Old-fashioned advice for young hunters



September 02, 2001|By CANDUS THOMSON

Every so often, a letter or e-mail arrives that allows ye olde outdoors writer (YOOW) to pass along some advice gathered from the experts.

Quentin Sedney sent me a note in June that I saved for hunting season:

"For some time now I have intended to get back into something I did as a youngster - hunting. When I was about 12, I began helping an elderly neighbor repair his decoys in the summer, and place them in the early fall on a farm in Kent County.

"He taught me how to handle myself around guns and we did well goose hunting [we tried deer hunting a couple of times, but his age did not allow us much time and we never had any luck].

"Without getting too long-winded, after he died [my parents did not allow me to keep the guns he left me] my interests expanded and later a job requiring too much time and traveling kept me from hunting again.

"I now have children and [believe it or not] a job which allows me time to pursue some interests. I would like to begin hunting again, and expose my 8-year-old as well. I would like to take the hunter safety courses mentioned in your articles ...

"I have also considered taking a guided trip, however, they are quite expensive. Ideally my son and I would take a safety course together, and then go out with an experienced hunter to see if we both like it, before we dive too far in.

"Do you have any recommendations for the best way to approach this and where to find appropriate resources? I suspect I am not unique in this situation and your advice would be helpful to others as well."

Without sounding too much like Casey Kasem, here's your answer, courtesy of Bob Davis, the National Rifle Association's manager of hunter services.

First of all, he says, there's no "right" age or gender.

"Hunting isn't for everyone," says Davis. "The biggest thing we can do as parents is not push them into something.

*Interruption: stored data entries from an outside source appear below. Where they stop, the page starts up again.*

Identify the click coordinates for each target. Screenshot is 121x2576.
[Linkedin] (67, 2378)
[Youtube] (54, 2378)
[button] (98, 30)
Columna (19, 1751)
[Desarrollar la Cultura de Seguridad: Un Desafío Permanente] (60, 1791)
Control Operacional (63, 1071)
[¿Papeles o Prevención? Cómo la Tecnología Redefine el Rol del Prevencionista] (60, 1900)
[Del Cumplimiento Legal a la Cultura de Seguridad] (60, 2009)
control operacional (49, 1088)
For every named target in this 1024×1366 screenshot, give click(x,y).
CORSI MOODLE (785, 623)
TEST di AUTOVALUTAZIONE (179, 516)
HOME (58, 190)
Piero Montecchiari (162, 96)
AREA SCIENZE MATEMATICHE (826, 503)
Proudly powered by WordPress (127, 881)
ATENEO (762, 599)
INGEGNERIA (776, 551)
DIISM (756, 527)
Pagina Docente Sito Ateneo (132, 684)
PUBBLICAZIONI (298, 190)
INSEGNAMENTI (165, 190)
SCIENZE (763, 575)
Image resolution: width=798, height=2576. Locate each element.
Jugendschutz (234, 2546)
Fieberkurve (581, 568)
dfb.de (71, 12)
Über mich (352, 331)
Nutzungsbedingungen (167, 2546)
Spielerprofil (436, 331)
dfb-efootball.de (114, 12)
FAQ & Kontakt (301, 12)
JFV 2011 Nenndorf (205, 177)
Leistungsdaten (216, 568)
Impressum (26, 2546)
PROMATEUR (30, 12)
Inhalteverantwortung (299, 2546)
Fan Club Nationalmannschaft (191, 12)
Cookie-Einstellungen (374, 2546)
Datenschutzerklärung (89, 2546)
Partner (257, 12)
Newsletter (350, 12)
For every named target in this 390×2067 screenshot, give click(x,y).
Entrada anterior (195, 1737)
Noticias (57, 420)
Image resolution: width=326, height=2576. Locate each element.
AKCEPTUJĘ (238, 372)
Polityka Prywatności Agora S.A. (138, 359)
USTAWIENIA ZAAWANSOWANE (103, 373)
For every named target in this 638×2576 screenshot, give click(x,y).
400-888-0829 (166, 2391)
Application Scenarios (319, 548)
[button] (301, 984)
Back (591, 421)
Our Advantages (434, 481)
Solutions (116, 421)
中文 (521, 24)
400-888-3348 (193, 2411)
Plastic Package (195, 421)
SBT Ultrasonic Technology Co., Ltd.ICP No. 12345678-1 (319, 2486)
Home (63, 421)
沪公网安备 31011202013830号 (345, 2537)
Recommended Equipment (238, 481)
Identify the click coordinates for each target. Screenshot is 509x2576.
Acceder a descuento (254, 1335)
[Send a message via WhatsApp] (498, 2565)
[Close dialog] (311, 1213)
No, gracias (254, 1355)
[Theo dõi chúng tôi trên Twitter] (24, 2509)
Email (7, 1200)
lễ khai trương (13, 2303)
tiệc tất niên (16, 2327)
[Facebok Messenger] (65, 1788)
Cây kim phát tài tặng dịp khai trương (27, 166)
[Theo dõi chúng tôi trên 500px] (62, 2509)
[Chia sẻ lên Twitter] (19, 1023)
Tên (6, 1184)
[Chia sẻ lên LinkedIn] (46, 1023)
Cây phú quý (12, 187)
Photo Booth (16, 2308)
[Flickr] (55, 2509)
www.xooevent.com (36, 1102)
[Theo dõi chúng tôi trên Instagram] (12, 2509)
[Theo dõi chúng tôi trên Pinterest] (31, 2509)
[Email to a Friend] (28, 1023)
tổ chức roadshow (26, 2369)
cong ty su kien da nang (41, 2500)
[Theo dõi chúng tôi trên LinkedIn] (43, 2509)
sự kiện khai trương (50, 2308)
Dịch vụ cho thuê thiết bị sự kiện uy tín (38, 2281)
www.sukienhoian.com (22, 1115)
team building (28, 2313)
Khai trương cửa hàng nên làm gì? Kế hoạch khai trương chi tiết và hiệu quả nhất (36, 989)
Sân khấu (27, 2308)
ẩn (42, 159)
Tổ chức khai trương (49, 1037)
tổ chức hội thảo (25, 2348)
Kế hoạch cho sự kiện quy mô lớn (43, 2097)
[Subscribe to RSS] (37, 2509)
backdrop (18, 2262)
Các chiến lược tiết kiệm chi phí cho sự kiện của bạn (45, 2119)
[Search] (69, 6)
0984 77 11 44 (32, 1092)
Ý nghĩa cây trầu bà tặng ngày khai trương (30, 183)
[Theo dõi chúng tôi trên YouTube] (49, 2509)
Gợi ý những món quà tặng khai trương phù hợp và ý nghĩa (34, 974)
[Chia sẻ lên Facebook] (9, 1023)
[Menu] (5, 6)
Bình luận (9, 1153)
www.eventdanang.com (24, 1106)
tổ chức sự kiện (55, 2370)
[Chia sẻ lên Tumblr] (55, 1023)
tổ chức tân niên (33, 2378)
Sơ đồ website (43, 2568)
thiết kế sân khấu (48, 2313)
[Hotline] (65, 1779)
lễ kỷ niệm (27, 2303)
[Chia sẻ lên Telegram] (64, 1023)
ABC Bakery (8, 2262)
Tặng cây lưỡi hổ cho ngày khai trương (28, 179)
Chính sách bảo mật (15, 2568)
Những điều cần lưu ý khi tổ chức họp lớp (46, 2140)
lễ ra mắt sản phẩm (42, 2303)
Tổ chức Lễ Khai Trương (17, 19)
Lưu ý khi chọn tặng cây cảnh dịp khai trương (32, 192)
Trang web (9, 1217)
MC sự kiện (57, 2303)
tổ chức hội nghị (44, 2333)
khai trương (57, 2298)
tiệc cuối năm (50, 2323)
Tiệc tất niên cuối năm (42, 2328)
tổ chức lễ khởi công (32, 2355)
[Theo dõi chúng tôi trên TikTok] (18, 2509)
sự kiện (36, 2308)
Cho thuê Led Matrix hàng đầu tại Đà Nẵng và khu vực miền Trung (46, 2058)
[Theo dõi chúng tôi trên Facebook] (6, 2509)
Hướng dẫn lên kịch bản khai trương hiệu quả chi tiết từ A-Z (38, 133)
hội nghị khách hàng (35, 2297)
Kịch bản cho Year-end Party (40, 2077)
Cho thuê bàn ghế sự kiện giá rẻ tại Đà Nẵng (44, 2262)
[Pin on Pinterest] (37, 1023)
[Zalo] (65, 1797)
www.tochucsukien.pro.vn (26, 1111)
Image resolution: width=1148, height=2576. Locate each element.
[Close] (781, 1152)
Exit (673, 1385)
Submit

"Family involvement is a key component. They can tell you they have an interest in astronomy or lacrosse, but unless an adult is involved, they can't do it."

Davis points out that hunting is not an inexpensive activity. "You start purchasing licenses and various stamps and firearms and clothing ... and that 100-pound deer you picked up becomes pretty expensive per pound."

To throw in my two cents worth, by all means take one of the hunter safety courses offered around the state. The Department of Natural Resources lists the courses by county on its Web site: www.dnr.state.md.us/wildlife.

I'm a huge fan of the free course offered by Buz Meyer just outside Crofton in Anne Arundel County. Meyer and his volunteer instructors spend a lot of time talking about ethics and good behavior. They also have a "shoot, don't shoot" field exercise that's a real eye-opener.

Meyer is offering three sessions this fall: Thursday and Saturday; Oct. 18 and 20; and Nov. 8 and 10. They fill up fast. Call Meyer to register at 301-261-6996.

Davis also is a huge believer in the training courses. "It gives an adult a better indication of what a child's interest is. After taking it, you can see if there's still a spark in the child's eye."

If the youngster passes the course and remains enthusiastic, it's time to think about practical field training. When it comes to firearms, Davis recommends a rifle over a shotgun.

"Start with a .22 because there's not as much recoil or noise. You could have a child who's absolutely gung-ho about the experience and you put a 12-gauge [shotgun] in their hands and you positively scare them away," he says.

Look at the youth models being manufactured and evaluate them with your youngster. Listen to their feedback and buy only what they tell you they're comfortable with.

Next, go target shooting. But don't take a child trap or skeet shooting, Davis warns.

"You don't take a child blue marlin fishing the first time. You take them to a pond stocked with aggressive bluegills," he says. "With trap, they can shoot 25-30 times and not hit a thing. Then they're dejected. You want a high success rate."

As the youngster gets better, switch to life-size paper targets with kill zones imprinted on them to reinforce the importance of a clean, accurate shot.

Ready to go hunting? Leave your own gun at home.

Treat the outing as you would your child's first fishing trip. In other words, it's not about the adult bagging and bragging; it's about the kid learning and yearning for more.

Dress them warmly. That means good footwear, gloves and a hat.

Give them a cheap set of binoculars and camera to check out the wildlife. Point out animal tracks and buck rubs.

Let them ask questions. Quietly.

Don't put the kid in a tree stand. Try setting up shop in a ground blind. That will let the two of you move around and make it easier for whispered conversation.

Take along plenty of drinks and cookies.

Buy some of those chemical heat packs. The child may need them (you might, too) and the entertainment value is sky-high.

The NRA has developed educational materials that you can order by calling 703-267-1500.